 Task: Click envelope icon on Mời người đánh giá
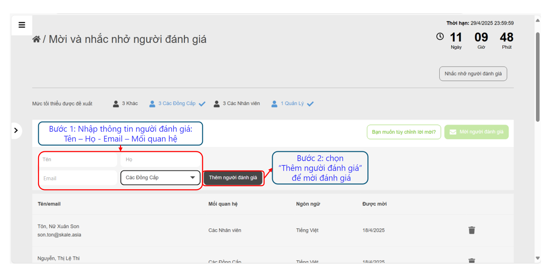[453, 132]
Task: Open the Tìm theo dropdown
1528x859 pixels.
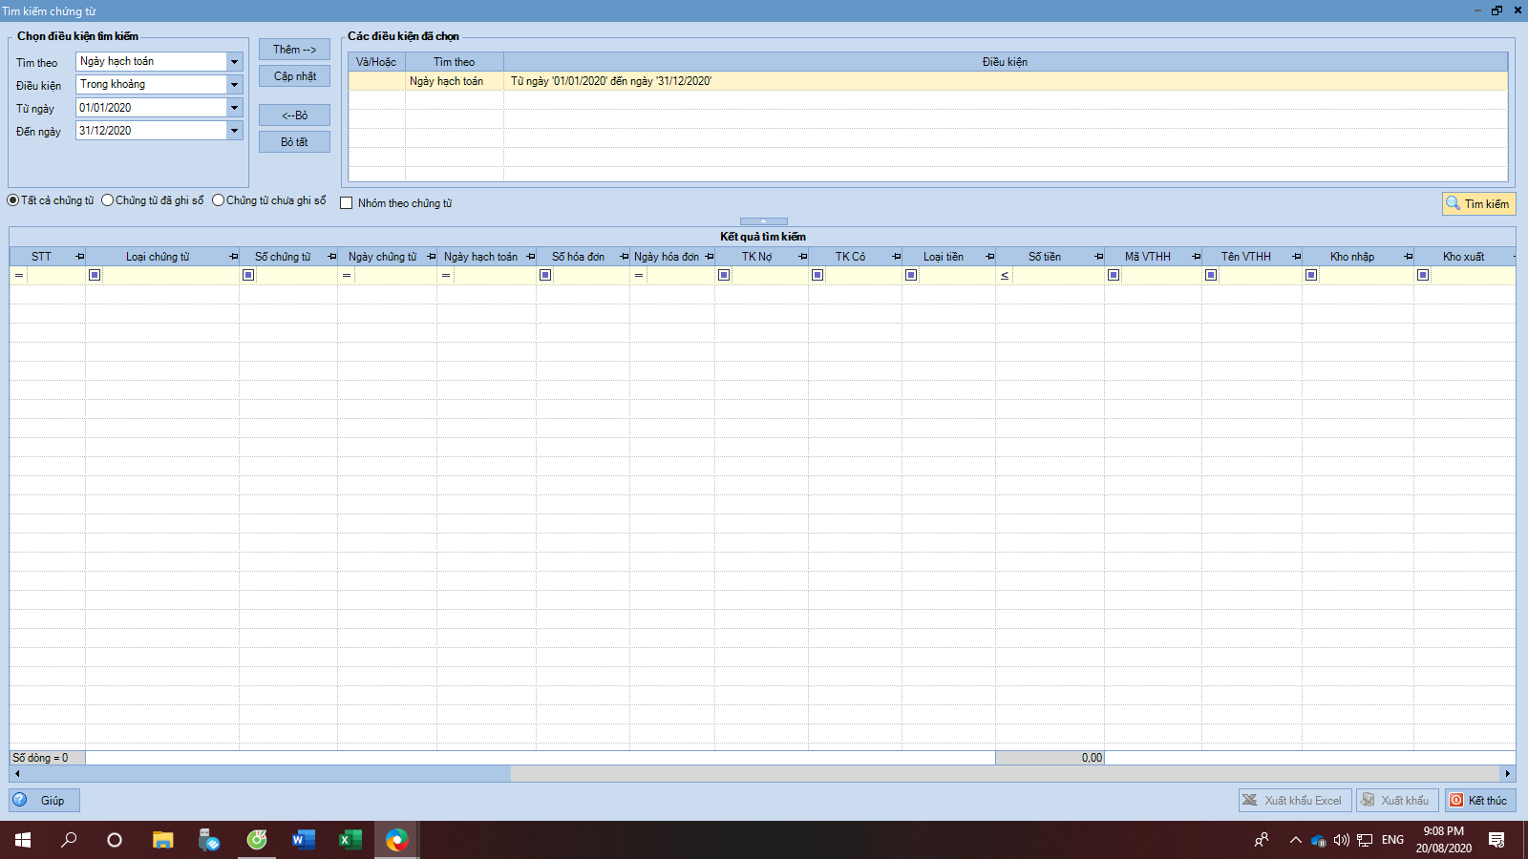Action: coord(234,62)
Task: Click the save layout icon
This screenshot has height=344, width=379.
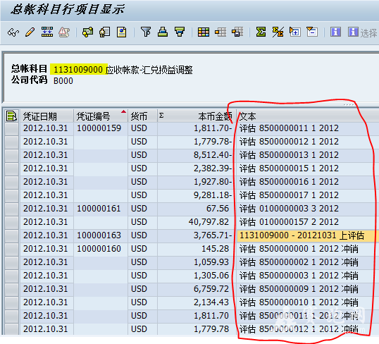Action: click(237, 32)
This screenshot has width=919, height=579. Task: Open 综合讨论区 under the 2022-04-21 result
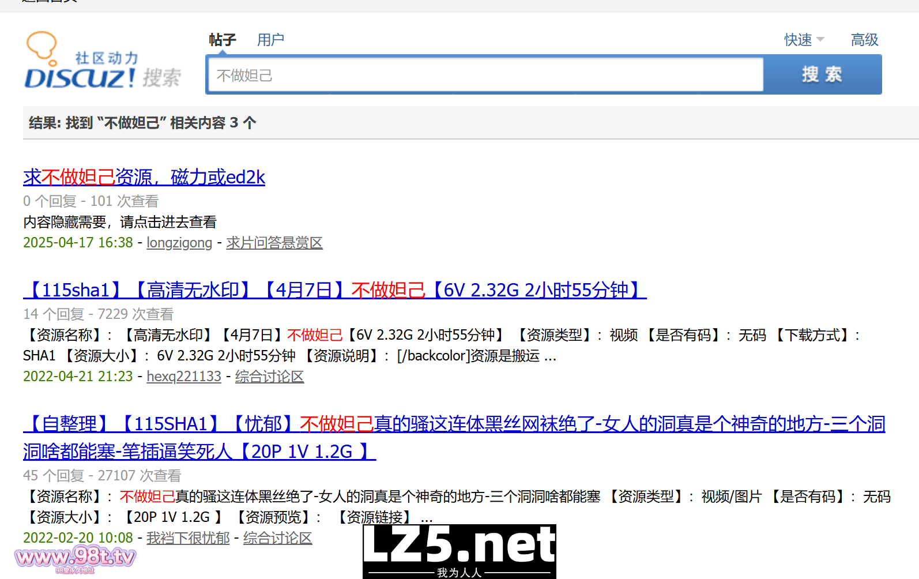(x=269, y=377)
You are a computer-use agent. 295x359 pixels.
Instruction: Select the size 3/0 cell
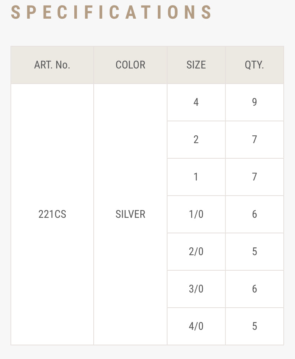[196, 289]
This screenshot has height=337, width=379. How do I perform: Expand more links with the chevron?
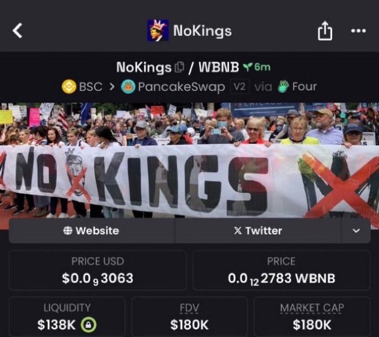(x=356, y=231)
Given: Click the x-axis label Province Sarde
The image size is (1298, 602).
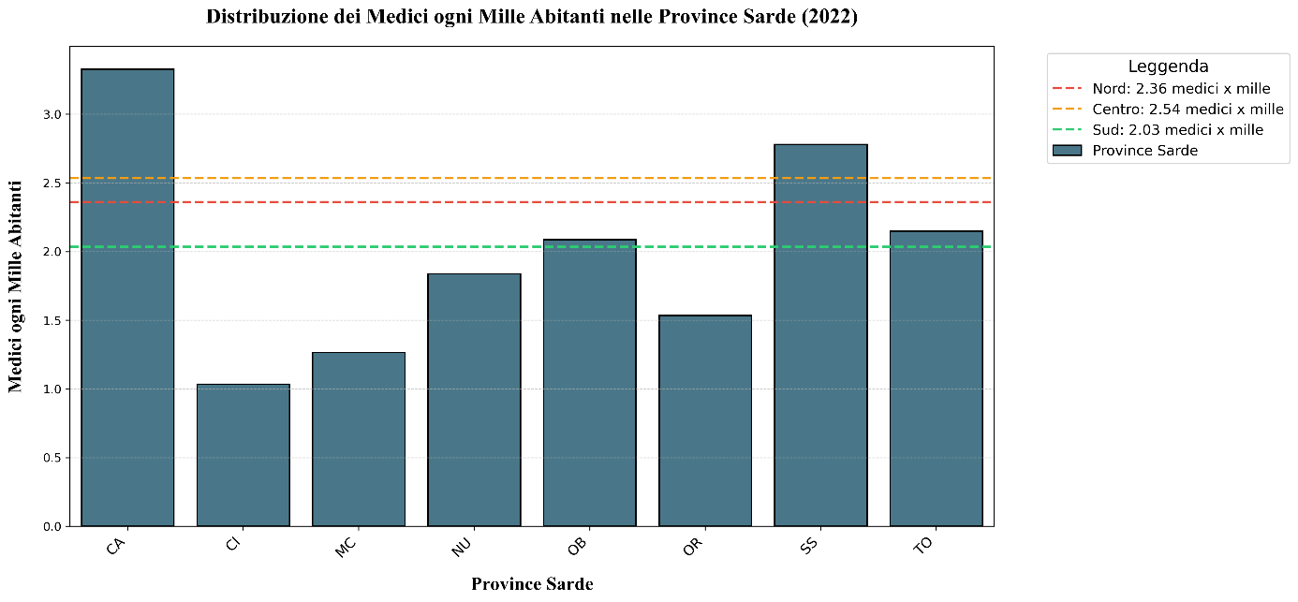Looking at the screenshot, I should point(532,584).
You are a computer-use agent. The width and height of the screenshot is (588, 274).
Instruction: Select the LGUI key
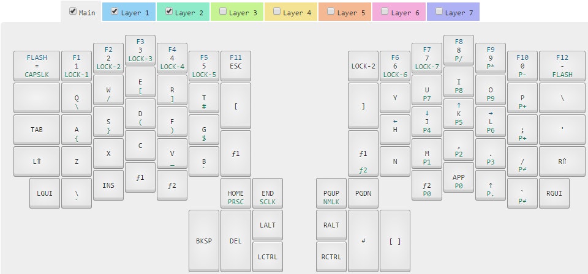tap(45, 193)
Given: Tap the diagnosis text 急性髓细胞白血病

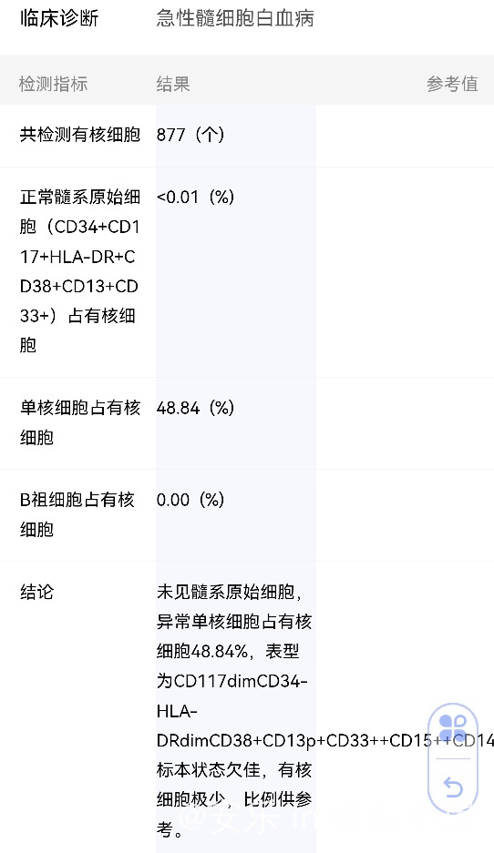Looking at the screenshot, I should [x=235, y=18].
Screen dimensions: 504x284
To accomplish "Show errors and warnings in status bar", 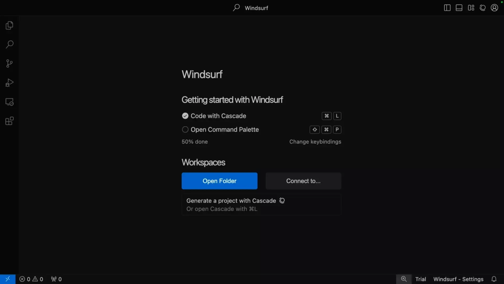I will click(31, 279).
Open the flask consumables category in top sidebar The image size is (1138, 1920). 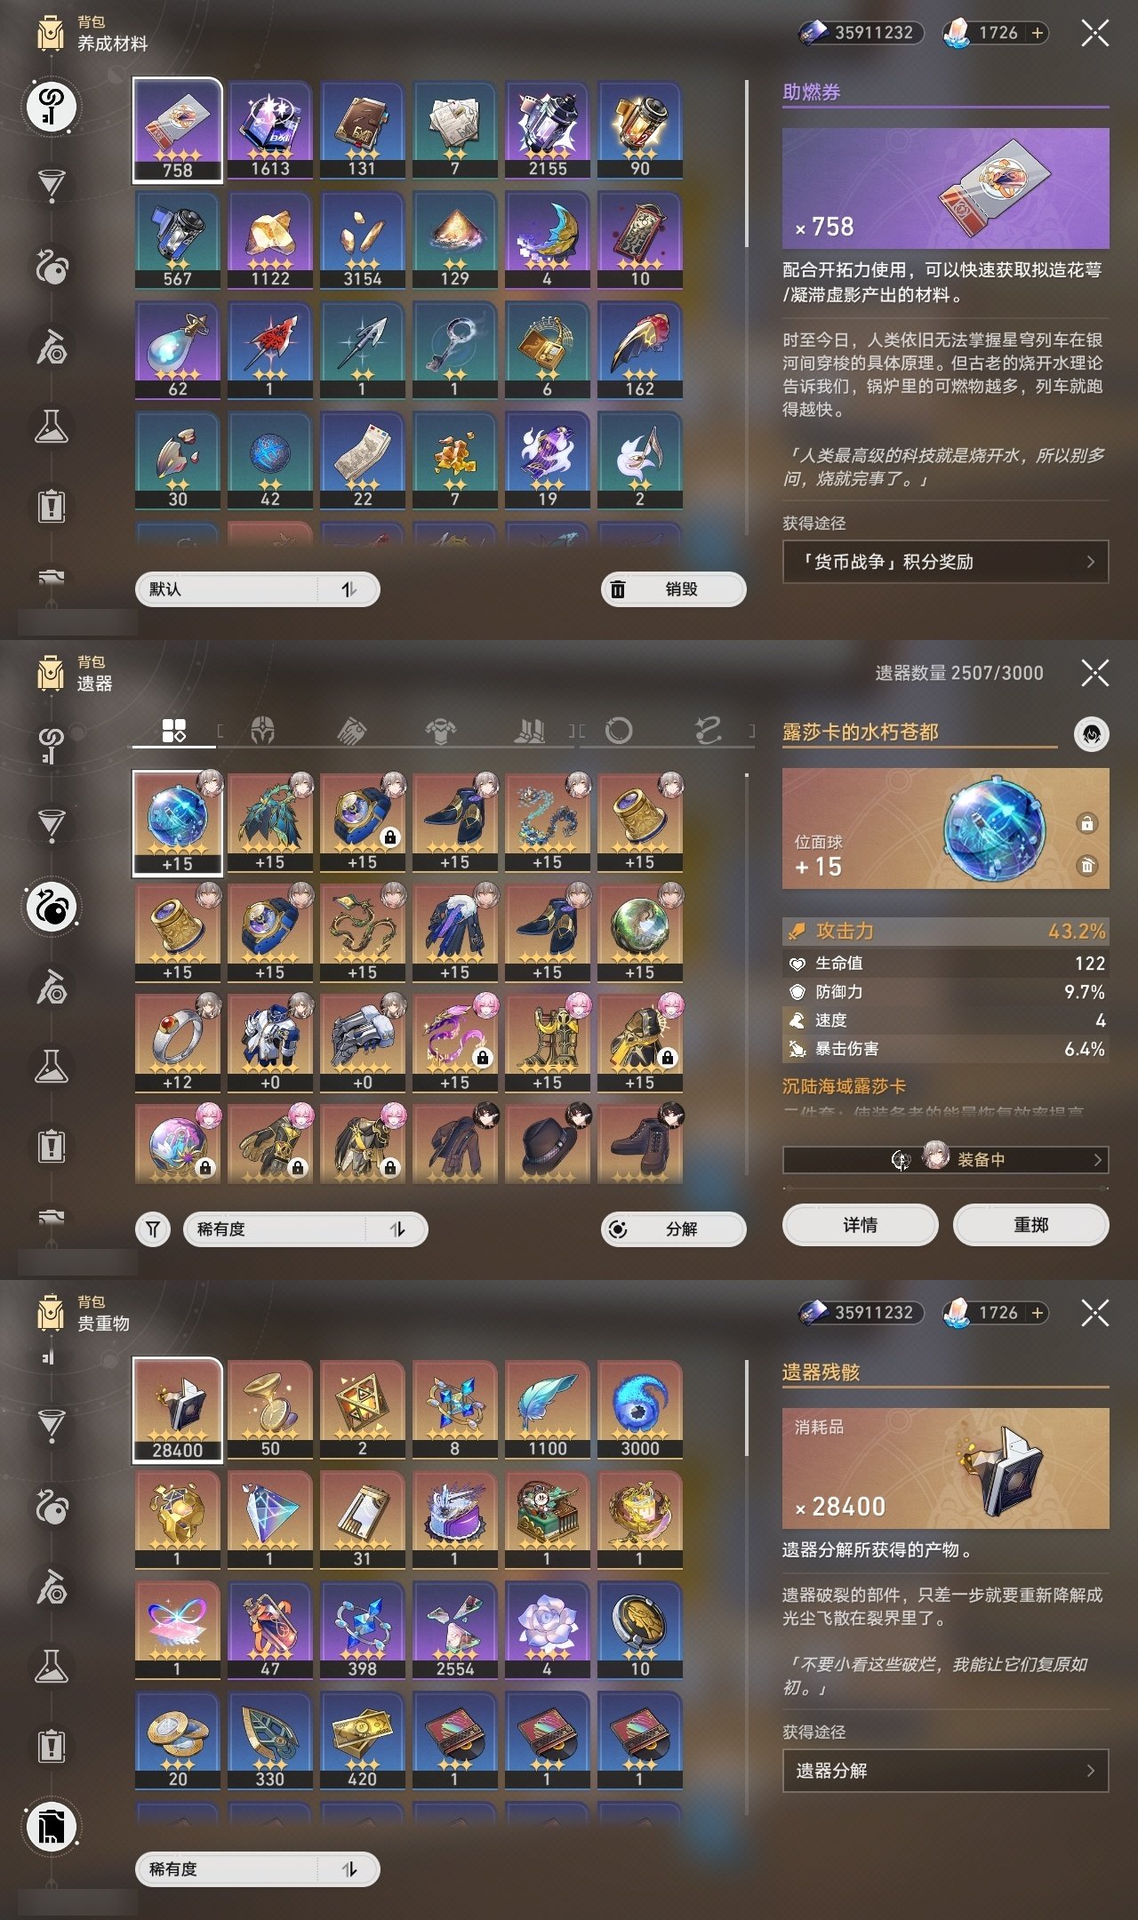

------------------------------------------------------------

### What you will do:
Copy the rows that begin at the line containing "Task: Open the Tìm theo dropdown" and end after the line containing "(x=356, y=231)", keeping every character unchanged. Omit the pictures from your copy.

### Output below:
Task: Open the Tìm theo dropdown
1528x859 pixels.
Action: coord(234,62)
Task: Click the save layout icon
This screenshot has height=344, width=379.
Action: click(237, 32)
This screenshot has width=919, height=579. Task: Open 综合讨论区 under the 2022-04-21 result
(x=269, y=377)
You are a computer-use agent. 295x359 pixels.
Instruction: Select the size 3/0 cell
[196, 289]
This screenshot has height=337, width=379. How do I perform: Expand more links with the chevron?
(x=356, y=231)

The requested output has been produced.